Esta jugada puede entenderse también como una apuesta al futuro del nearshoring, el fenómeno que ha llevado a empresas globales a trasladar operaciones de Asia a países más cercanos al mercado estadounidense. México, por su ubicación geográfica y su red de tratados, se ha convertido en uno de los destinos más atractivos.

Para capitalizar esa ventaja era necesario enviar una señal firme: que el país está dispuesto a reordenar su comercio exterior y a reducir su dependencia de un socio con el que no comparte compromisos de largo plazo.

No obstante lo anterior, en lo político, México también gana margen de maniobra. Al mostrar una postura clara frente a China, fortalece su posición en la relación con Estados Unidos, con quien compartimos más que fronteras. Recordemos que, en el contexto sociopolítico actual, el T-MEC exige disciplina y coordinación en temas comerciales, especialmente en la industria automotriz, que es clave tanto en México como en Estados Unidos.

El reto, sin embargo, será enorme.
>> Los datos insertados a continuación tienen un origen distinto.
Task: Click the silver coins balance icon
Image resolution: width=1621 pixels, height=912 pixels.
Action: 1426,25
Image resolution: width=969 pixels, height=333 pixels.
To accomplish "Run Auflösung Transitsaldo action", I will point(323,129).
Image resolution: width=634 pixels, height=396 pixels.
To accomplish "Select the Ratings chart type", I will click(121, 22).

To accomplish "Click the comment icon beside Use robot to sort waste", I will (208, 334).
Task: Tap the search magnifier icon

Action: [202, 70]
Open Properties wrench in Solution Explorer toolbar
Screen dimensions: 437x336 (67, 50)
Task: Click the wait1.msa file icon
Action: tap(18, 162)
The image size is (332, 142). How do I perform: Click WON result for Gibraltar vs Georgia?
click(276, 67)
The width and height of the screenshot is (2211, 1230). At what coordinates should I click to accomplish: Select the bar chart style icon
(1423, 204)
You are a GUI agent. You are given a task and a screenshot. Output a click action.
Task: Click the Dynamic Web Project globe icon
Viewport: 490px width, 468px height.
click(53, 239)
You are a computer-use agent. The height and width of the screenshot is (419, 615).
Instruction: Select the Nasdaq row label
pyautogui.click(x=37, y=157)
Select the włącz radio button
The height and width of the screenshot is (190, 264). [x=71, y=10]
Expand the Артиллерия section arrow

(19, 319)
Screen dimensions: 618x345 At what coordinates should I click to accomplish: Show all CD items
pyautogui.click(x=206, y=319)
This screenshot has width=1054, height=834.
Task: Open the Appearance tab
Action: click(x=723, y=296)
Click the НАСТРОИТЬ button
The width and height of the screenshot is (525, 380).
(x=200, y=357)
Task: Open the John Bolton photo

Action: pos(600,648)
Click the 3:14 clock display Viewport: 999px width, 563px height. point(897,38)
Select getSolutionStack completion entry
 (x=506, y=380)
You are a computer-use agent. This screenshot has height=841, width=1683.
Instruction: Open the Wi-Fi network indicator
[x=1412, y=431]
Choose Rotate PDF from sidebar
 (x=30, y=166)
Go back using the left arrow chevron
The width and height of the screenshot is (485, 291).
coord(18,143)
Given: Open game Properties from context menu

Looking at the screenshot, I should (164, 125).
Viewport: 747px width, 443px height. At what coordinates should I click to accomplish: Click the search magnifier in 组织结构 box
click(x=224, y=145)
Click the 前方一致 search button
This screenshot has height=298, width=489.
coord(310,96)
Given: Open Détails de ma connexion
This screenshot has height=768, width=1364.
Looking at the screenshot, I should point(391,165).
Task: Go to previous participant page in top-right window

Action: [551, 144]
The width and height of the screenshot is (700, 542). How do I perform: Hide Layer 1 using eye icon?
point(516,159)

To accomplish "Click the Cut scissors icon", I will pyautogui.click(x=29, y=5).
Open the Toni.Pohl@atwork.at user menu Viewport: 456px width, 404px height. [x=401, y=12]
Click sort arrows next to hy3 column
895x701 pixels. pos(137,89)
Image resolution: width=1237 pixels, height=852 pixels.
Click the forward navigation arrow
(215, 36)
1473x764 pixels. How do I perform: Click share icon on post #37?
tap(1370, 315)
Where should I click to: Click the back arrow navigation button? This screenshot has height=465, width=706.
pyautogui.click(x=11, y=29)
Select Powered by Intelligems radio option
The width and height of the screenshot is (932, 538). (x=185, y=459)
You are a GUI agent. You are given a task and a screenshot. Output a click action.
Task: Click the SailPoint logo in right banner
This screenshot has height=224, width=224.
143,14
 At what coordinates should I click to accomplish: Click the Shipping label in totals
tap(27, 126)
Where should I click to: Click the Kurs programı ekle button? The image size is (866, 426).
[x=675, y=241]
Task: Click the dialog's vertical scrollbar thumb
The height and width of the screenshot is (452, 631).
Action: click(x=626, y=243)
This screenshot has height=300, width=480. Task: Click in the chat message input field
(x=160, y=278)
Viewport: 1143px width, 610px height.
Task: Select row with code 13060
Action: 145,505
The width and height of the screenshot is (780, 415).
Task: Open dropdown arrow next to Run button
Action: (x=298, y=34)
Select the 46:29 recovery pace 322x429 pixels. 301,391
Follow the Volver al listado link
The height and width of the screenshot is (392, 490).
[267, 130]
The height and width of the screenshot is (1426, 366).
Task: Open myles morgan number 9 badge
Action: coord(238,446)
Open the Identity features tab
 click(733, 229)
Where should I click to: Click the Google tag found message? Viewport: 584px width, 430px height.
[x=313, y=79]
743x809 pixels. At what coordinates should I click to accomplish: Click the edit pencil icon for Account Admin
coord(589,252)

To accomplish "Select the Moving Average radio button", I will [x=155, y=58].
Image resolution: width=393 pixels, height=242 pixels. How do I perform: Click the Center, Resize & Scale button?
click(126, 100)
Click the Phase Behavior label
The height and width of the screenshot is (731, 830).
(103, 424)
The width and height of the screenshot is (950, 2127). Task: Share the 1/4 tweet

La transición hacia cadenas de suministro menos dependientes de China implicará costos de corto plazo, ajustes en la industria y tensiones con empresarios acostumbrados a la eficiencia y el bajo precio de los insumos chinos.

Pero en la economía, como en la vida, no siempre se trata de elegir el camino más fácil, sino el que garantiza mayor estabilidad y desarrollo a largo plazo. Si el Plan México logra que las fábricas, en lugar de importar piezas, empiecen a producirlas en territorio nacional, la apuesta habrá valido la pena.

Imaginemos por un momento la industria del automóvil como un gran árbol. Sus raíces se extienden en múltiples direcciones: hacia Estados Unidos, hacia Europa y, en las últimas dos décadas, con fuerza, hacia China. Lo que hoy propone el gobierno mexicano es podar algunas de esas raíces para que el árbol no dependa en exceso de un solo suelo.

Es verdad que hay incertidumbre. Nadie puede asegurar que los aranceles funcionarán como palanca de desarrollo interno y no como un freno a la producción. Nadie puede anticipar hasta qué punto las tensiones con China podrían derivar en represalias.

Pero lo que sí es claro es que seguir con una dependencia de 130 mil millones de dólares en importaciones de China, frente a apenas 15 mil millones en exportaciones de México, es caminar sobre una cuerda floja demasiado delgada.

México está intentando, con esta decisión, dejar de ser un simple espectador en la guerra comercial de Estados Unidos contra China, para convertirse en un jugador que elige con quién y cómo quiere relacionarse. El Plan México puede ser la brújula que oriente esta transición, y los aranceles, la herramienta que marque el rumbo.

No se trata de cerrarse al mundo, sino de abrirse de manera más inteligente, cuidando que el intercambio económico no se convierta en una relación de dependencia.

Al final, lo que está en juego no es solo la balanza comercial con China ni la competitividad de la industria automotriz, sino la posibilidad de que México aproveche este momento de reconfiguración global para fortalecerse como un país capaz de producir, innovar y sostener su crecimiento sin depender de los caprichos de una sola potencia. El puente que hoy tambalea puede convertirse, si se refuerza con visión, en la vía sólida hacia un futuro de mayor autonomía económica.